__What the task requires__: Copy the data from its first line through the line containing "coord(356,142)", swapping "screenshot" for "screen capture" and changing nothing else. Leave the pictures out.

---------- Exercise materials

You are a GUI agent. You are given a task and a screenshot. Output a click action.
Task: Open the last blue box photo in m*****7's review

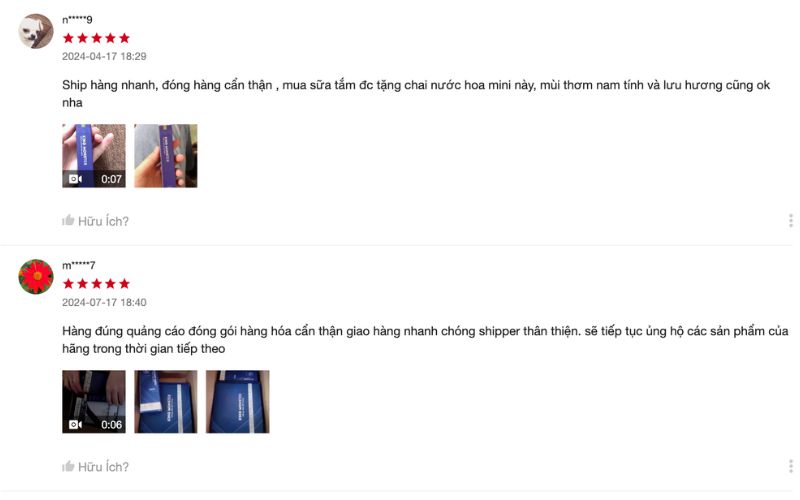click(238, 402)
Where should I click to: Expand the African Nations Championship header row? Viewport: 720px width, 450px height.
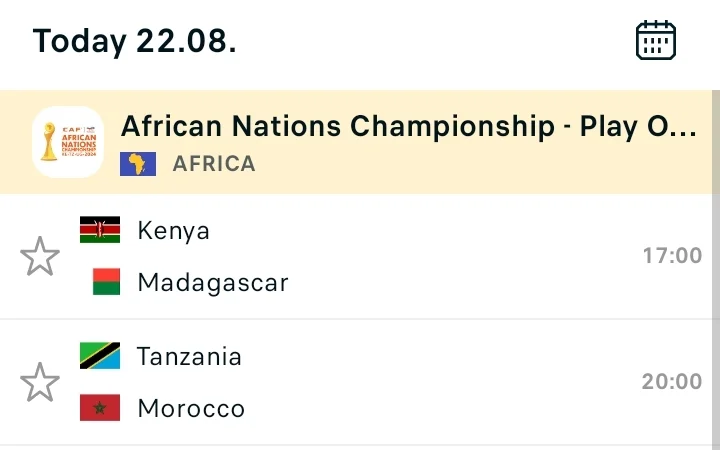coord(356,142)
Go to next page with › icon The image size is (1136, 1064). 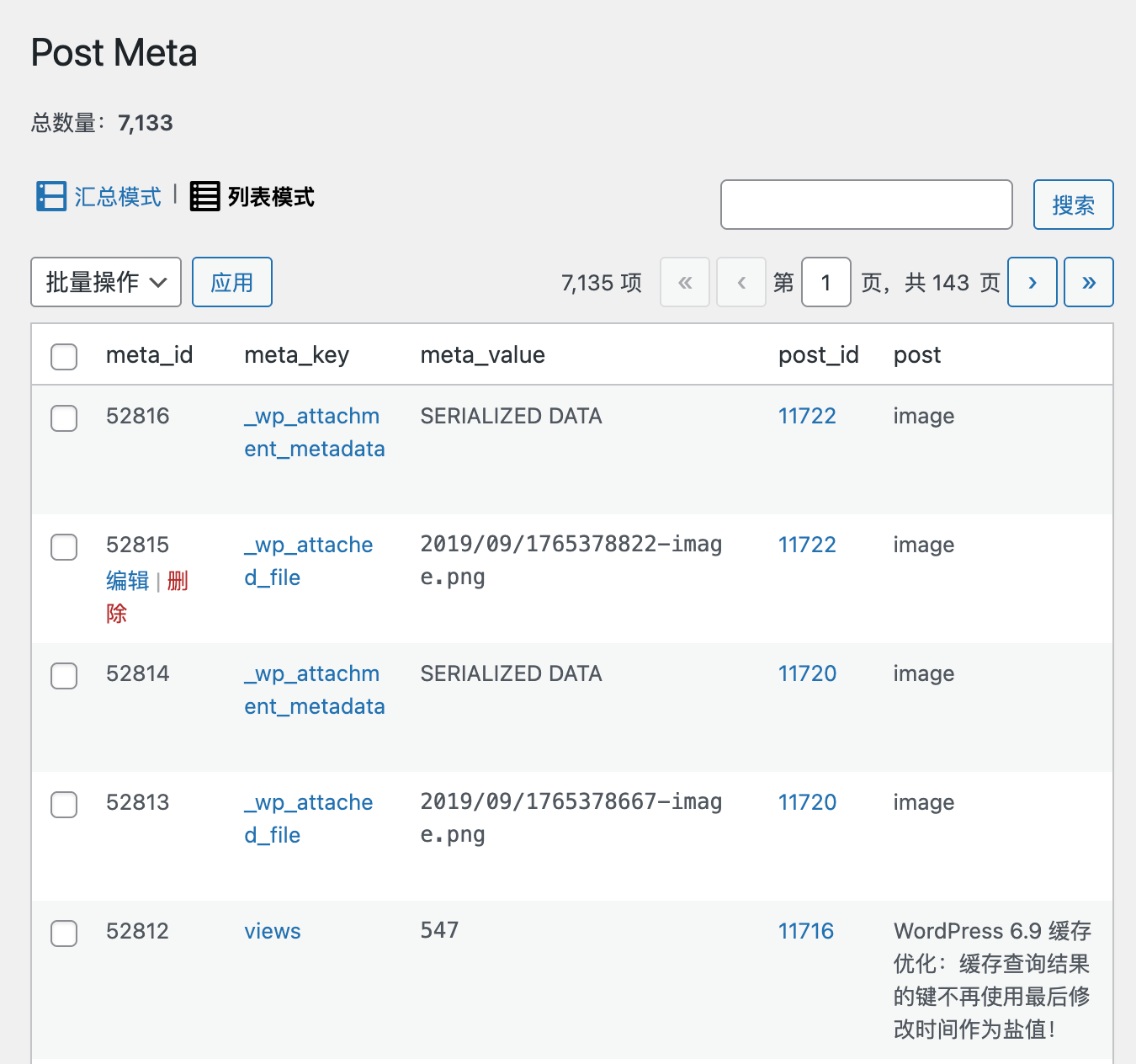1032,282
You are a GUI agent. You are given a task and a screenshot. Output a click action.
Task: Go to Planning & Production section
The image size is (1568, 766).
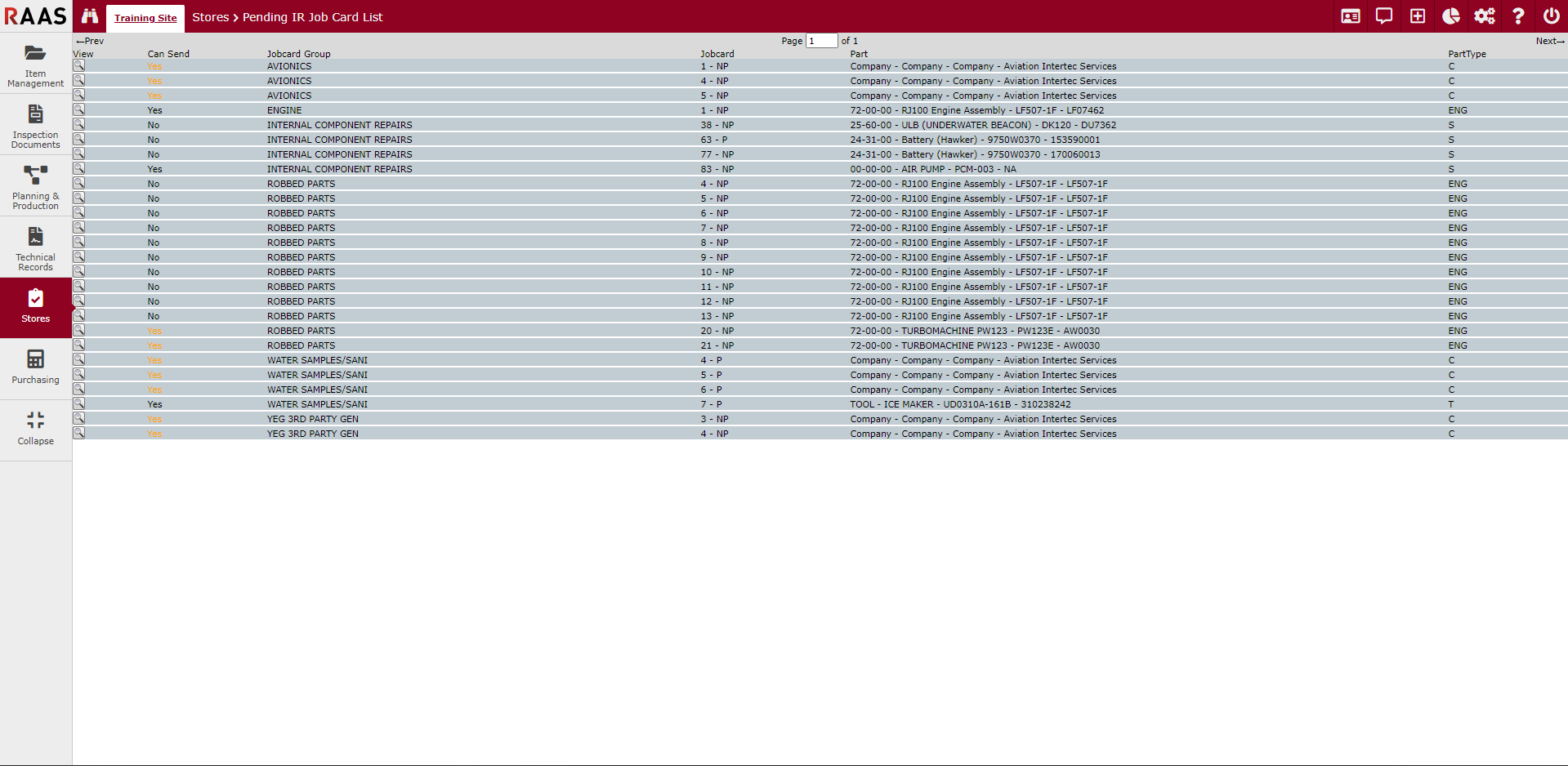click(x=35, y=187)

--------------------

__Full answer__:
You are a GUI agent. You are given a task and a screen capture. Output a click action.
Task: Open the last blue box photo in m*****7's review

click(238, 402)
Where should I click to: Expand the African Nations Championship header row? Viewport: 720px width, 450px height.
coord(356,142)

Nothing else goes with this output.